Our Milky Way Galaxy may be as much as two billion years older than currently thought, the principal investigator of a unique multi-year project to simulate the galaxy’s origin and evolution, told me here in Santiago. In fact, our own 10-billion-year-old Milky Way may contain ancient stars that predate the galaxy and that are as old as the cosmos itself.
A collaboration between Argentina, Chile and Spain called CIELO: Chemo-dynamical Properties of Galaxies and the Cosmic Web (“cielo” is “sky” in Spanish), the team’s research predates the covid pandemic and will continue for at least another five years.
Without doubt Chile is the world’s capital for optical astronomy —- with international telescopes and observatories throughout the country’s arid northern tier. But despite Chile’s bounty of telescopes, its reputation as a center for theoretical astrophysics still lags.
Yet two Argentine-born mathematicians turned astrophysicists —- Patricia Tissera and Susana Pedrosa —- are trying to change all that in an international partnership that uses numerical simulations to create a virtual universe composed of binary code; literally zeros and ones.
CIELO is a project that aims to create a virtual universe to study how galaxies form, and particularly how our Milky Way formed, Patricia Tissera, the CIELO principal investigator, and an astrophysicist at the Pontificia Universidad Catolica de Chile, told me during a sit-down interview in Santiago.
Each simulation’s millions of particles are numbers that represent a volume of mass.
The results of these numerical experiments are then compared with observations, Susana Pedrosa, a CIELO team member, and research astrophysicist at CONICET-UBA, told me at her office in Buenos Aires.
This enables us to refine our models, identify and incorporate missing physical processes, and make predictions that can be tested against observations, she says.
How Does It Work?
We take the velocities, the mass distribution, the temperature, the chemical elements in the stars, and in the gas surrounding the stars and compare those with observations, says Tissera. From this comparison, we learn if we have assumed the correct hypotheses or if they need to be modified, she says.

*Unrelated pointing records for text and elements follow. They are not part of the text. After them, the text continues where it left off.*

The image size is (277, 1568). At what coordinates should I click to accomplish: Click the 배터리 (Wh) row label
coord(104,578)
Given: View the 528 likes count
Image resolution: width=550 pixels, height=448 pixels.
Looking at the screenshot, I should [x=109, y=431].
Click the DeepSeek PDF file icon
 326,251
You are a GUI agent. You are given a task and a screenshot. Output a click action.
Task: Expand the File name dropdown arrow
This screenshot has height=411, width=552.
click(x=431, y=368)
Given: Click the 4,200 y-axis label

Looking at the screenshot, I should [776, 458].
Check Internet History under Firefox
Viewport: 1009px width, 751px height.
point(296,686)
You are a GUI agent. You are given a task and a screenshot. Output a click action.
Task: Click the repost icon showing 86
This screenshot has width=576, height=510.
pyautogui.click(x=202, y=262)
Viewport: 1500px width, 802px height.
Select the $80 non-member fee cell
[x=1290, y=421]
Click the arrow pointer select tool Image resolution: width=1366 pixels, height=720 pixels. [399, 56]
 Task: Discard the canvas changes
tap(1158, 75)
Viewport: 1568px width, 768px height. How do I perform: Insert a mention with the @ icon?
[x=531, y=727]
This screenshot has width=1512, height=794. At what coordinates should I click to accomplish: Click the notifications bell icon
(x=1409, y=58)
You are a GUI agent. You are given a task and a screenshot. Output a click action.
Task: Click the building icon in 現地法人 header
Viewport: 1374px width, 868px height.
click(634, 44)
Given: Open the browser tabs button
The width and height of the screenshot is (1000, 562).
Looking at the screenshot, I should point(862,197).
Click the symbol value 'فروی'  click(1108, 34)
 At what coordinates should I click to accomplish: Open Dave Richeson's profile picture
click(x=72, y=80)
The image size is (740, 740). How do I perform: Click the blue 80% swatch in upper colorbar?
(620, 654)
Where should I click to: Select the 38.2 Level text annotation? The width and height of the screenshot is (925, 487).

This is a game that never ends, says Tissera.
During the galaxy’s beginnings, gas and dust from the early cosmos streamed into our Milky Way’s dark matter halo, a hypothetical gravitationally bound region surrounding the galaxy. This halo, in turn, attracted enough gas and dust to begin forming our Milky Way’s earliest molecular clumps which eventually turned into stars.
It’s All About Cosmic Feedback
When supernova explosions occur, a significant amount of energy and chemical elements is released back into the interstellar medium, altering its chemical and thermodynamic properties, says pedrosa. This is crucial for regulating star formation, she says.
How Unique Is Our Milky Way?
It is a common galaxy, but it’s rare in the sense that it didn’t have a massive merger in the last in the last several billion years, says Tissera.
Three billion years after the big bang, the morphology of our Milky Way was pretty well fixed.
Neither Tissera nor Pedrosa think that our Milky Way is a major outlier in the realm of spiral galaxies. But its chemical develop is such that it’s obvious that we have benefited from billions of years of chemical enrichment. Our earth contains a plethora of iron and rare earth metals that were created through stellar nucleosynthesis during billions of years of supernovae enrichment.
It all gives pause to wonder if there is an astrobiological vector in our cosmic evolution. It’s hard to believe that we are the only intelligent species to have benefited from such chemical enrichment over cosmic time. In the end, it’s likely that sheer physics, chemistry and ultimately, biology would win out.
We are lucky to live on a planet that has all the chemical elements needed for life as we know it, says Tissera. This is a very distinctive place in our galaxy, so we should take care of this planet, she says.